What kind of protein you should eat:
Animal proteins most closely mirror the kinds of protein that make up your body and tend to be the richest sources of this vital nutrient. However, nuts, beans, legumes and dairy are also excellent protein options, especially for vegetarians, and are important parts of any balanced diet.
When it comes to nuts and nut butters, almonds, cashews, peanut butter and almond butter pack the most powerful protein punch. For beans and legumes, opt for lentils, black beans, chickpeas and pinto beans. With dairy, stick to Greek yogurt – other types of dairy have protein as well, but Greek yogurt is the healthiest option, and one cup alone contains 23 grams of protein!
How much to have:
In total, you should eat five to six servings of protein a day. Here are good serving sizes to stick to:
Animal proteins: One egg or three ounces of grilled chicken, lean steak or fish (about the size of your palm)
Nuts: One ounce or two tablespoons of nut butter
Legumes and beans: 1/2 cup
Dairy: One cup of Greek yogurt. Stick to only one serving of dairy a day to avoid potential ill effects like bloating or inflammation.
When to eat protein:
Eat a serving of protein with every meal and then two to three protein-rich snacks. It's particularly important to start your day off with protein to jump-start your metabolism and keep you burning calories efficiently throughout the rest of the day. Eating one serving every two to three hours rather than all at once will help your body better absorb it.
It's important to make sure that you are eating protein as part of a healthy diet that is also low in saturated fats and high in fruits and vegetables. This protein prescription is based on giving you a good balance of the healthiest kinds of protein.
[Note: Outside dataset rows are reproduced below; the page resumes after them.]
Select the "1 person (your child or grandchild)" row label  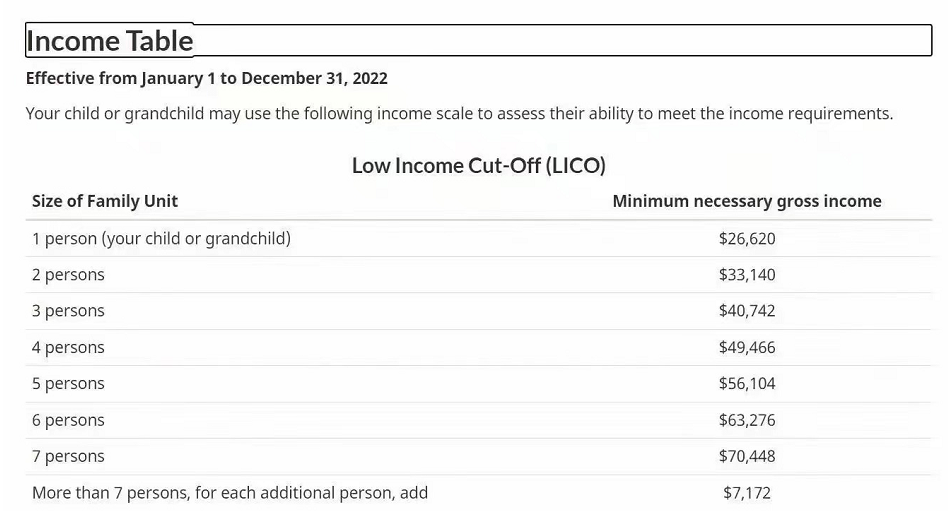click(x=161, y=239)

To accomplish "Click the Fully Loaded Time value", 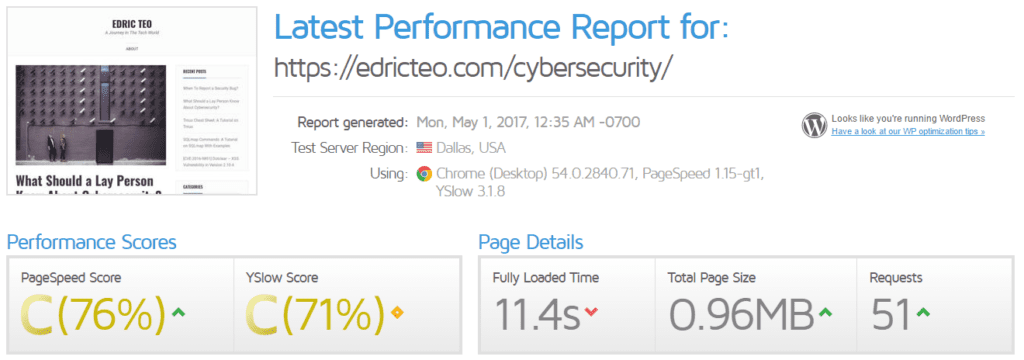I will point(537,313).
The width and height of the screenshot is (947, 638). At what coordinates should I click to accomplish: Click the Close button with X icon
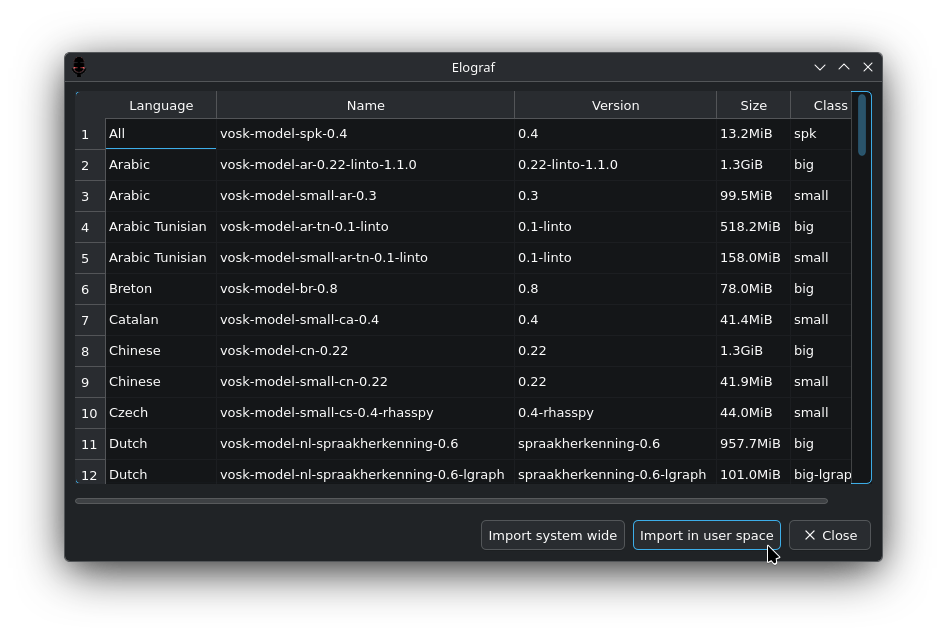tap(830, 535)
Some recent research has suggested that eating a diet too high in animal proteins may actually shorten life or contribute toward disease formation, so be sure you're not turning to steak every time you eat a snack. Get a good mix of different protein sources, especially since non-animal sources are also high in fiber and other nutrients that can support your immune system and help stabilize blood sugar.